Last year's GDP growth revised upward to 10.2%
(China Daily)
Updated: 2006-08-31 06:45

China's economy grew 10.2 per cent last year, instead of the previously announced 9.9 per cent, the National Bureau of Statistics (NBS) announced yesterday with the difference in monetary terms amounting to nearly US$10 billion.

The bureau revised the 2005 gross domestic product from 18.2321 trillion yuan (US$2.279 trillion), as announced in January, to 18.3085 trillion yuan (US$2.289 trillion).

The difference was mainly contributed by manufacturing, mining and agriculture while growth in the services, or tertiary, industry was smaller than previously thought.

The service industry totalled some 7.339 trillion yuan (US$917.37 billion) in NBS' January report, but was revised to 7.296 trillion yuan (US$912 billion).

It made up nearly 39.9 per cent of the economy, instead of some 40 per cent as indicated by the January data.

In a similar revision of growth in 2004, announced at the end of last year, GDP was 16.8 per cent higher than earlier estimates, to notch up about US$2 trillion.

But the difference then was that services made up a whopping 93 per cent of the expanded growth.

The nation relies on the services industry to create jobs, especially in urban areas where the government wants to keep the jobless rate below 4.5 per cent.

Last year, the economy appeared more dependent on manufacturing, which made up 47.5 per cent of GDP with farming and affiliated operations contributing 12.6 per cent.

According to NBS' January data, in 2005, value-added output of the primary industry, which combines agriculture, forestry, animal husbandry and fisheries, was 2.2718 trillion yuan (US$284 billion). The figure is now revised to 2.307 trillion yuan (US$288 billion).

The value-added output of the secondary industry, which includes mining, manufacturing, generation and supply of electricity, gas and water, and construction, was 8.6208 trillion yuan (US$1.078 trillion). The figure has risen to 8.7047 trillion yuan (US$1.088 trillion).

While announcing the revision of some of the general figures, the NBS did not mention when a final report of 2005 economic data would be published.

According to a new practice of measuring the economy, the NBS releases three reports each year the first, called preliminary account, the second, called preliminary confirmation, and the last, final account.
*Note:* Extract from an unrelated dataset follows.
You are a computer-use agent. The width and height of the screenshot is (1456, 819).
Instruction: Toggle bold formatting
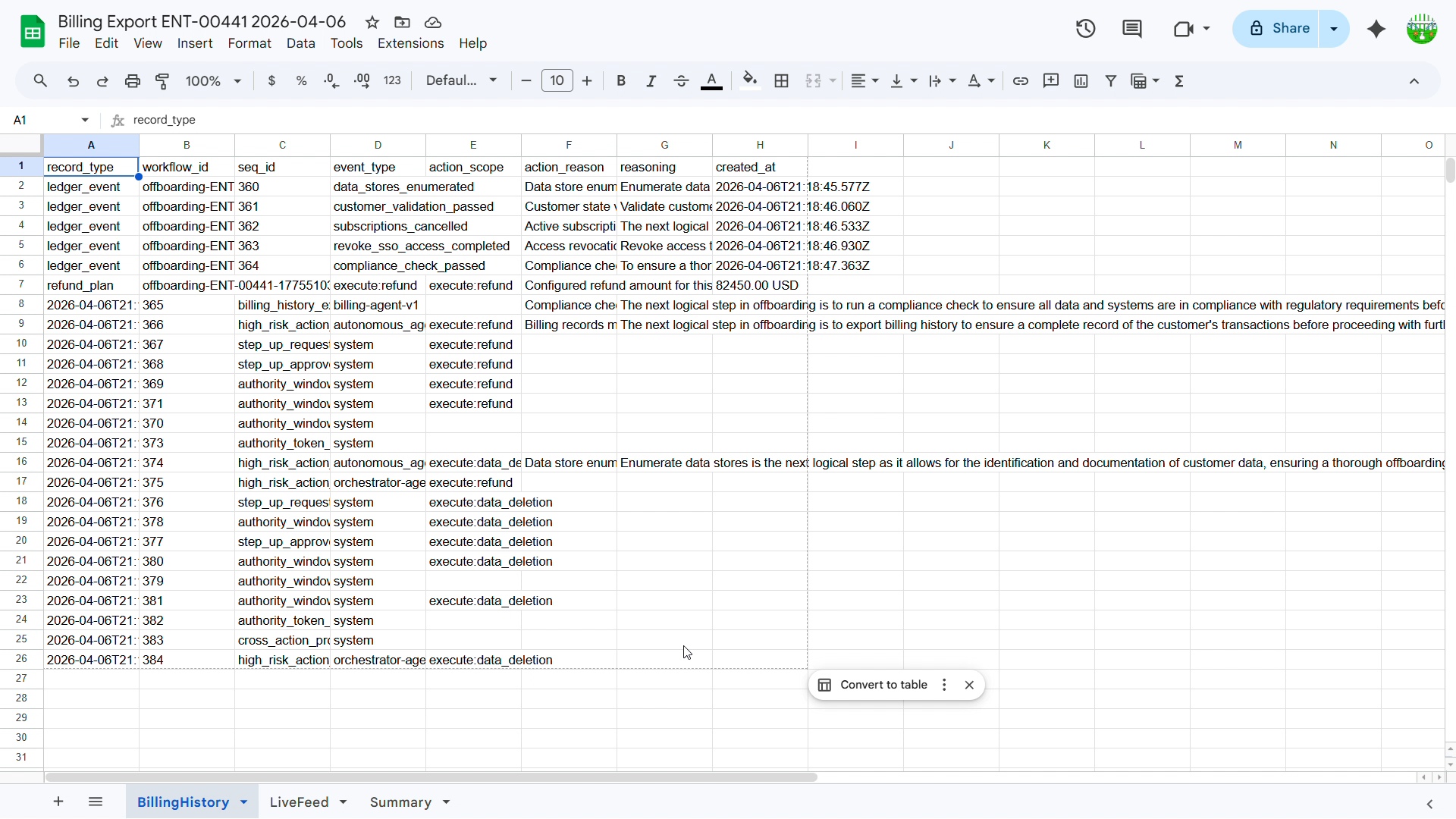point(621,81)
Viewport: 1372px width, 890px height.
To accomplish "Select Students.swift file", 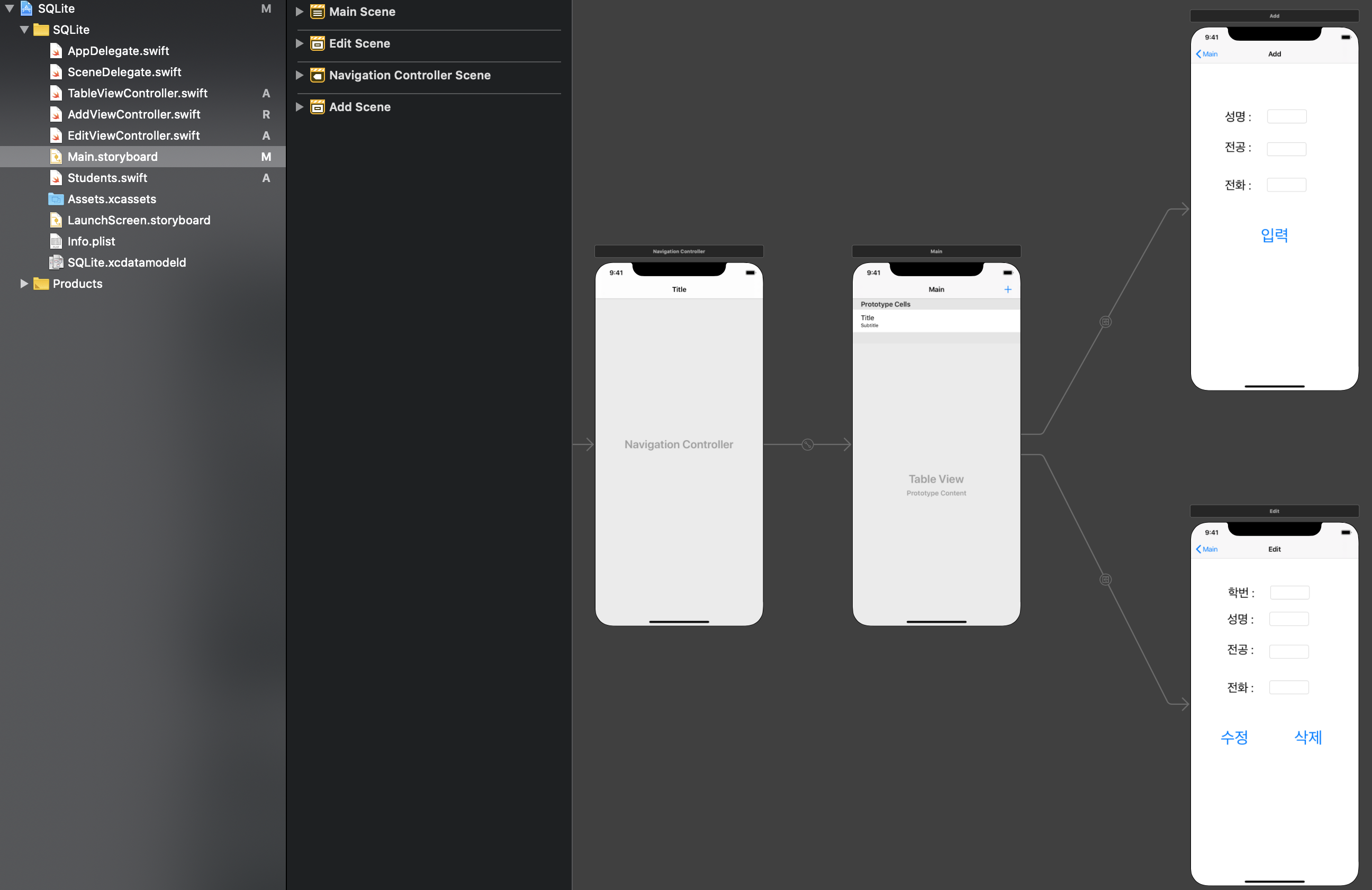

Yesterday's report was preliminary confirmation.

From time to time, the central government's economic statistics can be markedly lower compared with the aggregate of figures released by regional governments.

However, according to Qiu Xiaohua, director of the NBS, the differences between the central government's data and those from the regional governments are not only caused by the latter's attempts to inflate their growth.

The differences, he said earlier, may also be caused by cross-region investments and supply-chain movements, by region-to-region price differentiations, by the weight of certain types of production in one region which may be insignificant at the national level.